A Global Coding Scheme for OFDM over Finite Fields
2026-05-11 • Information Theory
Information Theory
AI summaryⓘ
The authors present a new method called FF-OFDM that allows multiple users to send data reliably at the same time using a special kind of coding over finite fields. They use mathematical tools like prime length cyclic codes and the Galois Fourier Transform to mix data streams without losing any rate. This approach automatically creates a structured error-correcting code that can be efficiently decoded using parallel algorithms, improving reliability and speed. Their decoding method shared information across all users, reaching performance close to theoretical limits with manageable complexity.

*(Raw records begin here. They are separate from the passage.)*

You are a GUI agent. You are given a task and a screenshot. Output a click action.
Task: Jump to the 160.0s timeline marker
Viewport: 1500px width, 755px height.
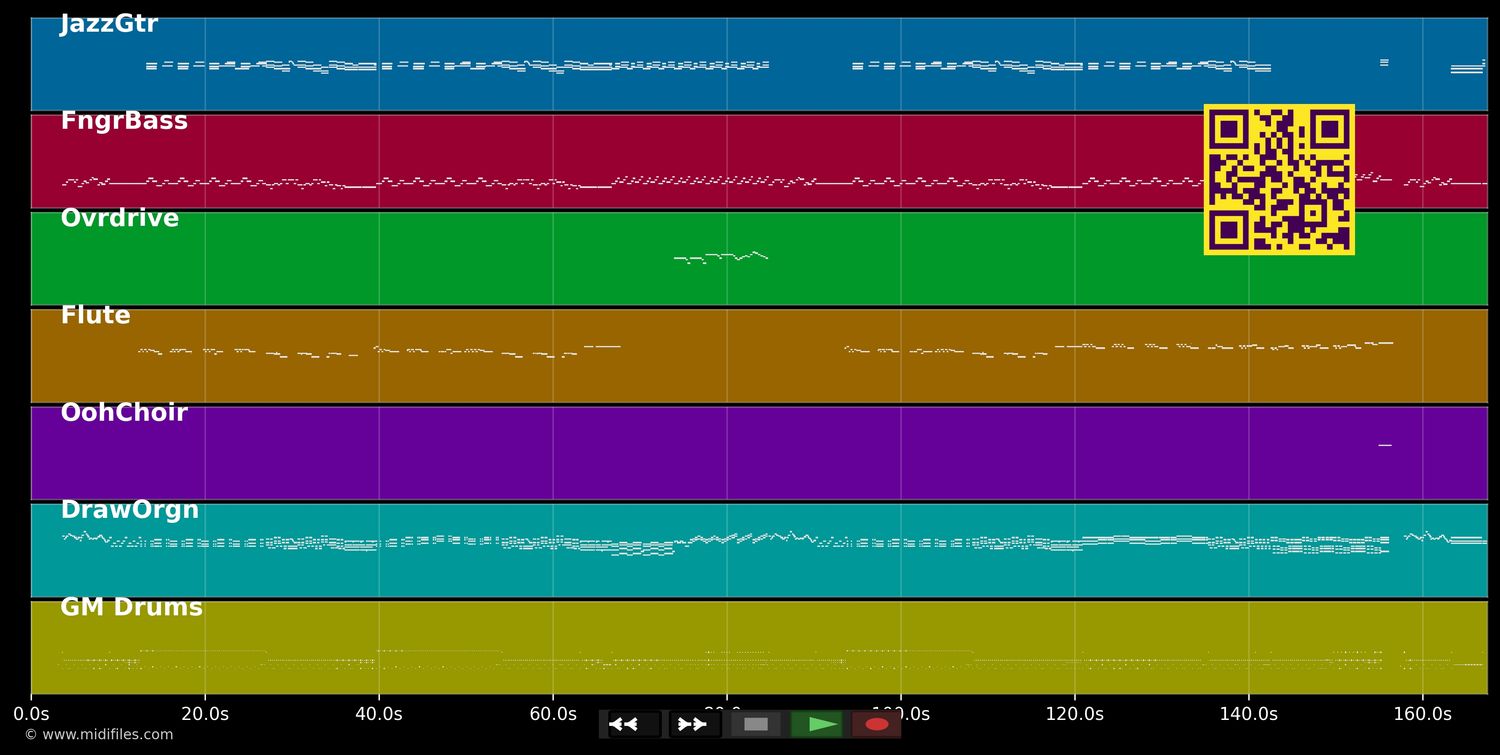click(1423, 714)
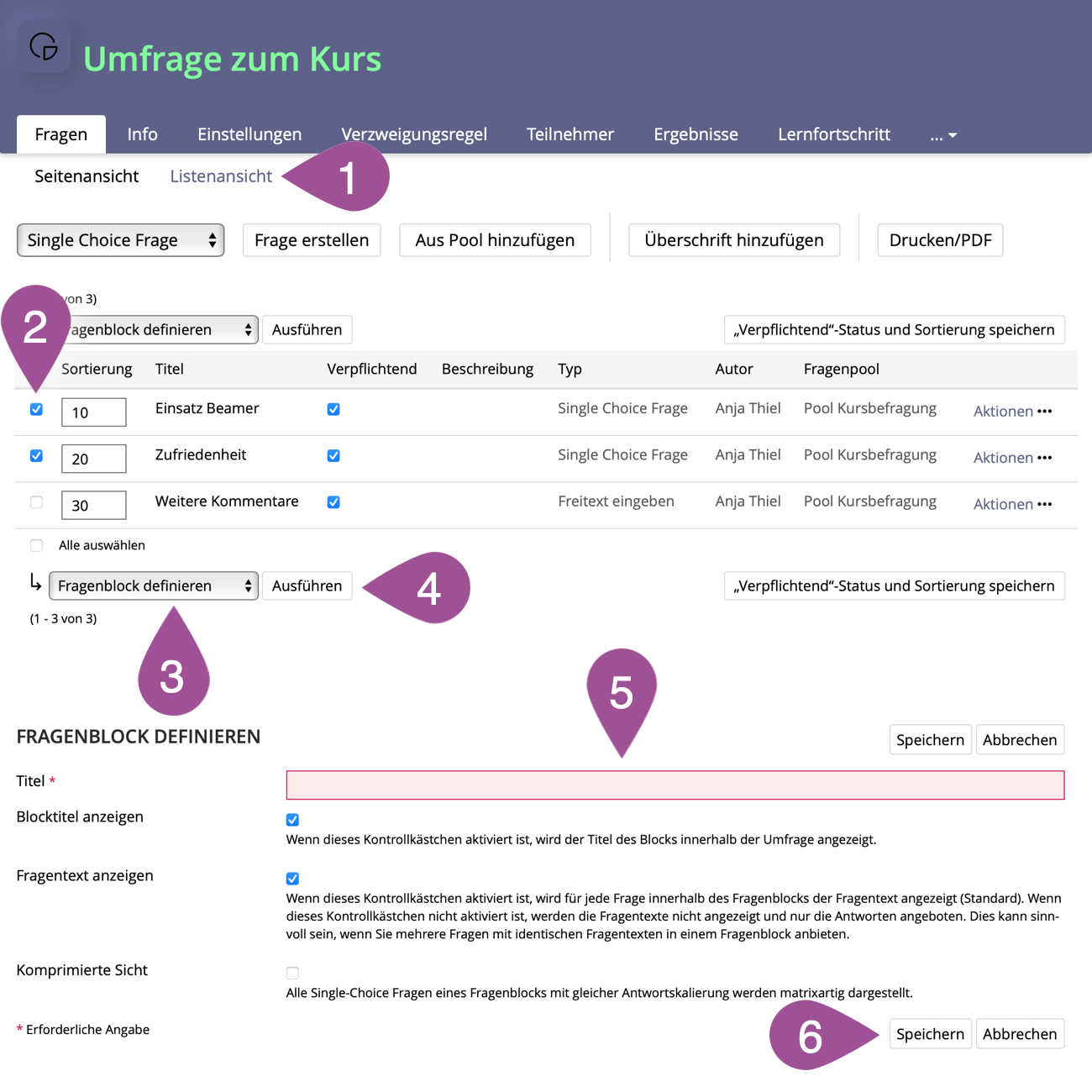1092x1092 pixels.
Task: Open the Ergebnisse tab
Action: (696, 134)
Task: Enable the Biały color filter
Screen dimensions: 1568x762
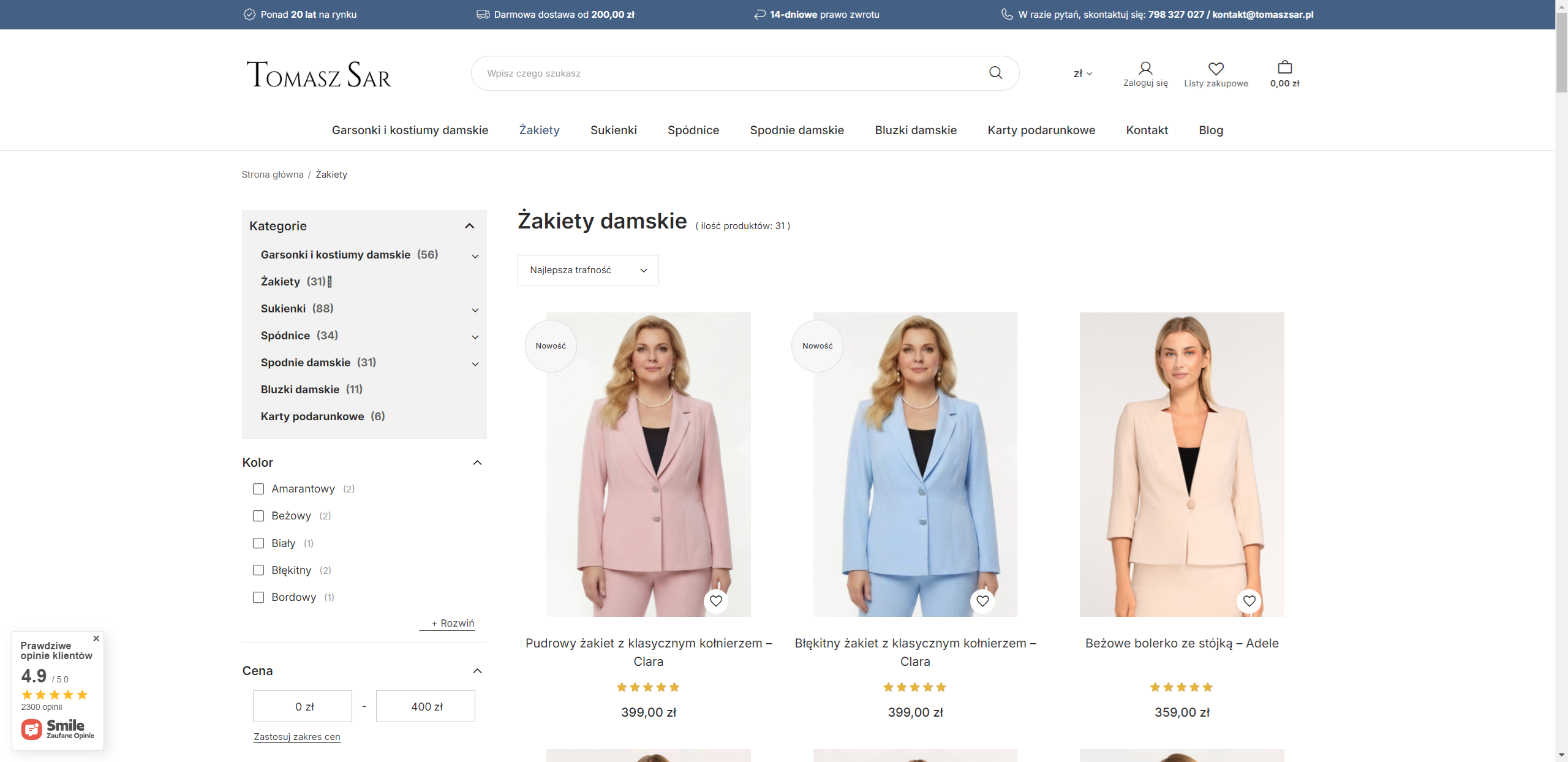Action: pyautogui.click(x=258, y=543)
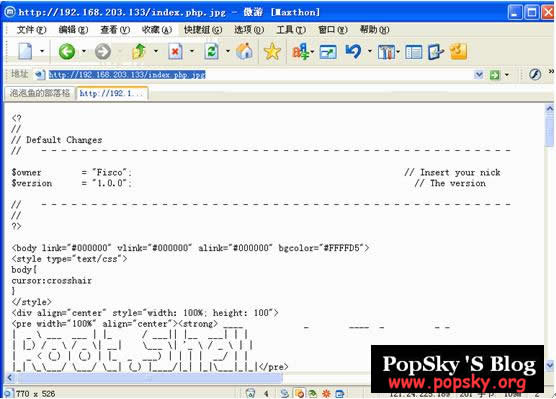Screen dimensions: 556x399
Task: Open the dropdown arrow beside Back button
Action: click(x=84, y=52)
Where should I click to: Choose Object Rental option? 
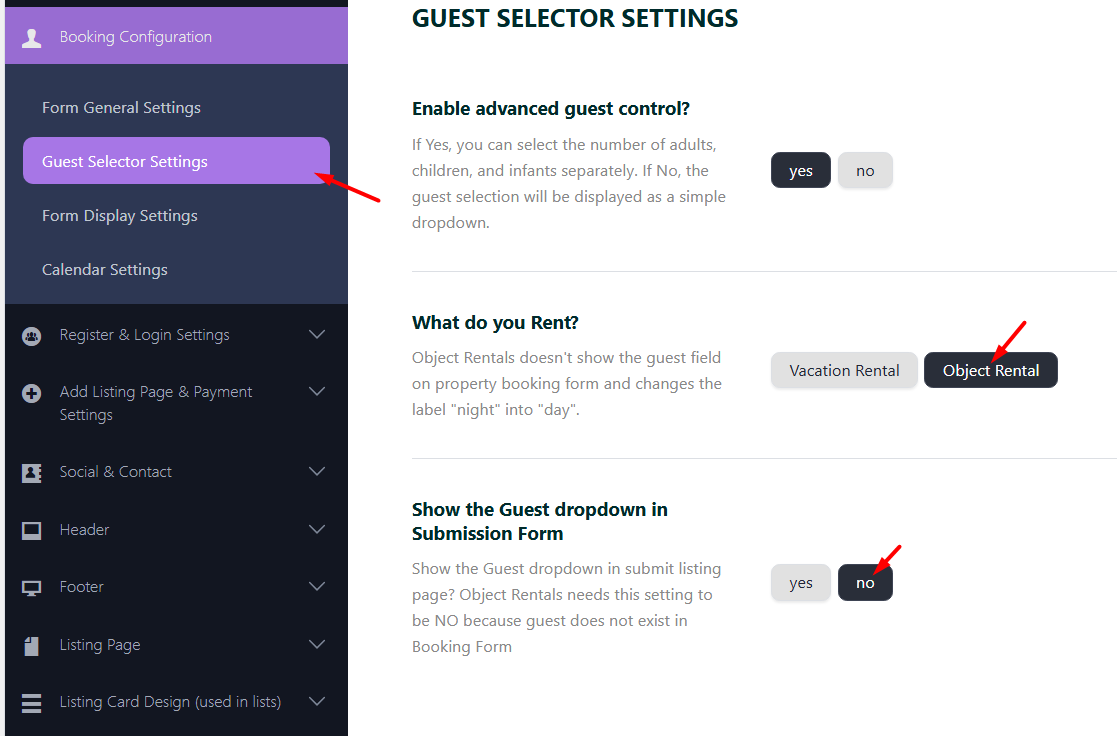tap(990, 371)
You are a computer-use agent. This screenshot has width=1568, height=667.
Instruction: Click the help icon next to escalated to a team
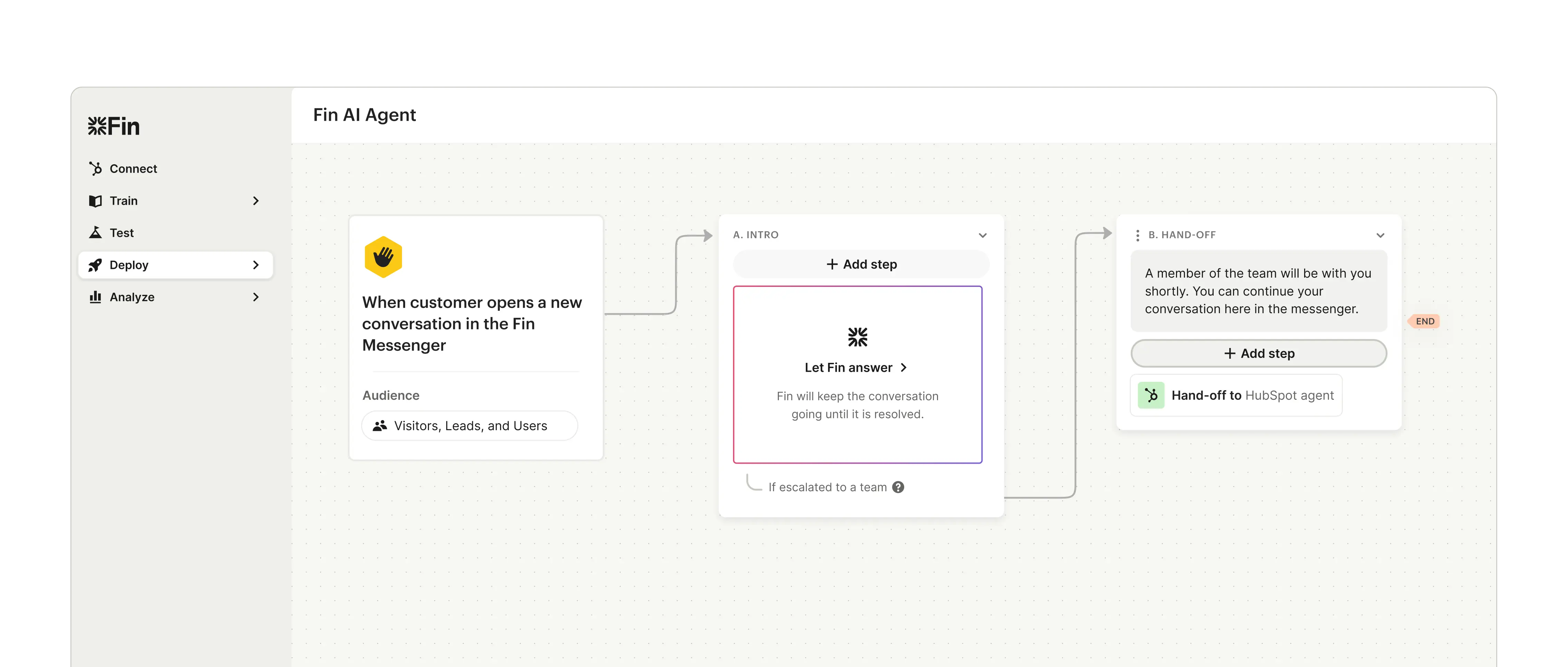click(x=898, y=487)
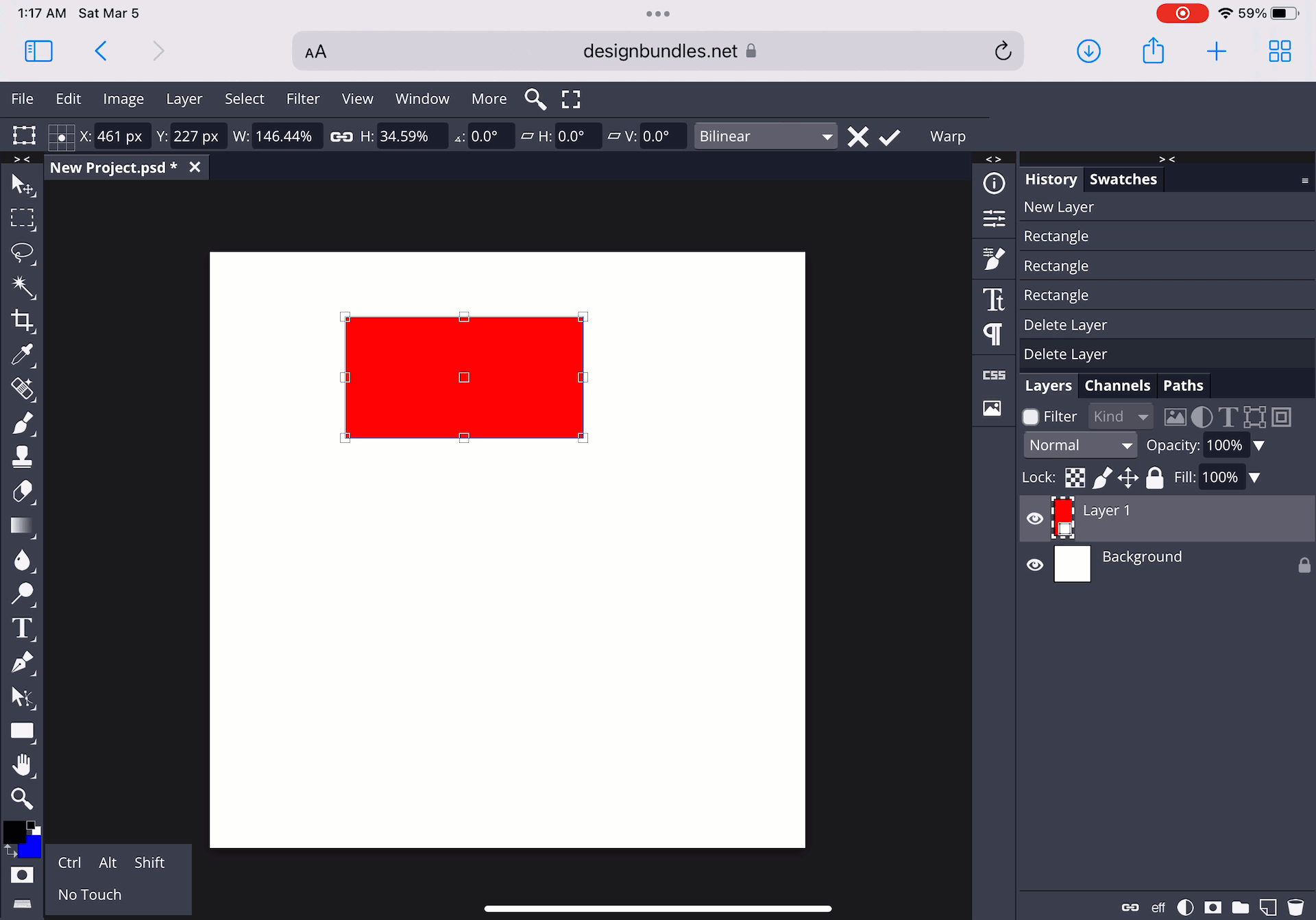This screenshot has height=920, width=1316.
Task: Pick the Eyedropper tool
Action: coord(22,354)
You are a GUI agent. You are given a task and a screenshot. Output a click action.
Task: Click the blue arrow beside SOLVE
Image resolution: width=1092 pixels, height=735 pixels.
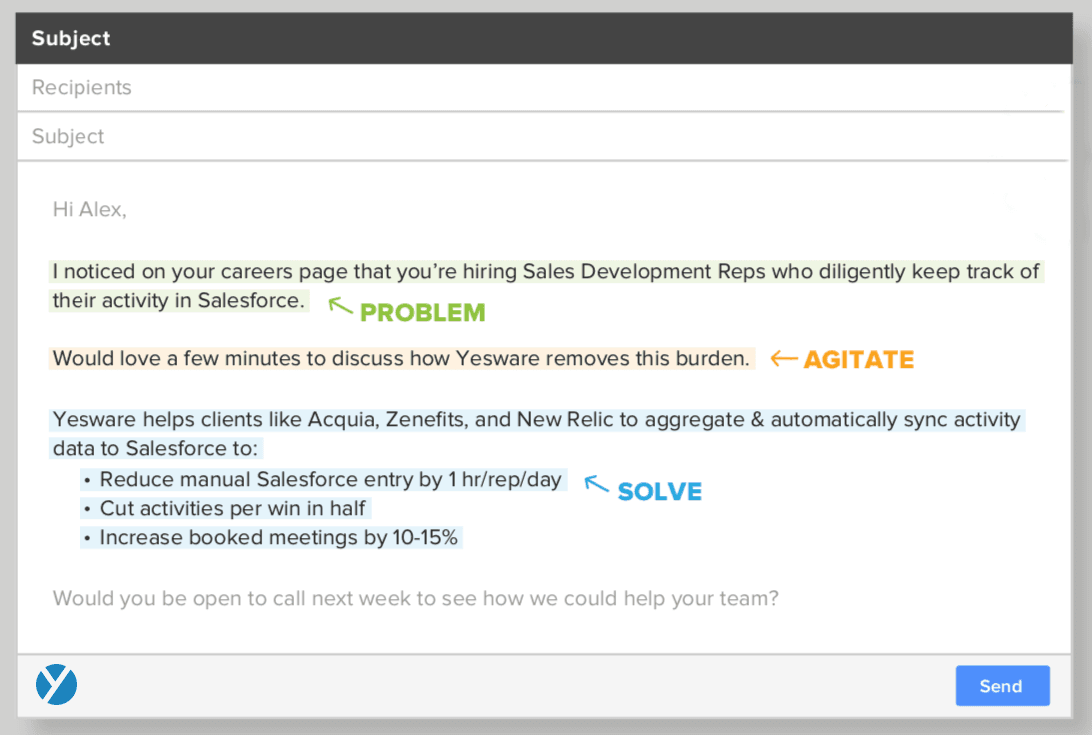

Orthogonal Frequency Division Multiplexing (OFDM)Finite Fields (GF)Galois Fourier Transform (GFT)Low-Density Parity-Check (LDPC) CodesQuasi-Cyclic CodesCyclic CodesHadamard MatricesSoft-decision DecodingMultiuser Communication
Authors
Juane Li, Qi-yue Yu, Khaled Abdel-Ghaffar, Shu Lin
Abstract
This paper proposes a highly efficient global coded-multiplexing scheme, conceptualized as Orthogonal Frequency Division Multiplexing over a finite field (FF-OFDM), for reliable multiuser communications. By utilizing a prime length cyclic code and its Hadamard equivalents as algebraic subcarriers, independent data streams are globally multiplexed via a Galois Fourier Transform (GFT) without rate loss. We show that this finite-field synthesis intrinsically generates a global Quasi-Cyclic Low-Density Parity-Check (QC-LDPC) code over $\mathrm{GF}(2^s)$, whose parity-check matrix is governed by the structural rigor of partial geometries. At the receiver, supported by a binary decomposition theorem, the received nonbinary global codeword is jointly decoded using parallel binary iterative soft-decision algorithms prior to demultiplexing. This joint decoding enables seamless reliability information sharing across all user streams, achieving near-bound error performance, rapid convergence without error floors, and strictly linear amortized decoding complexity.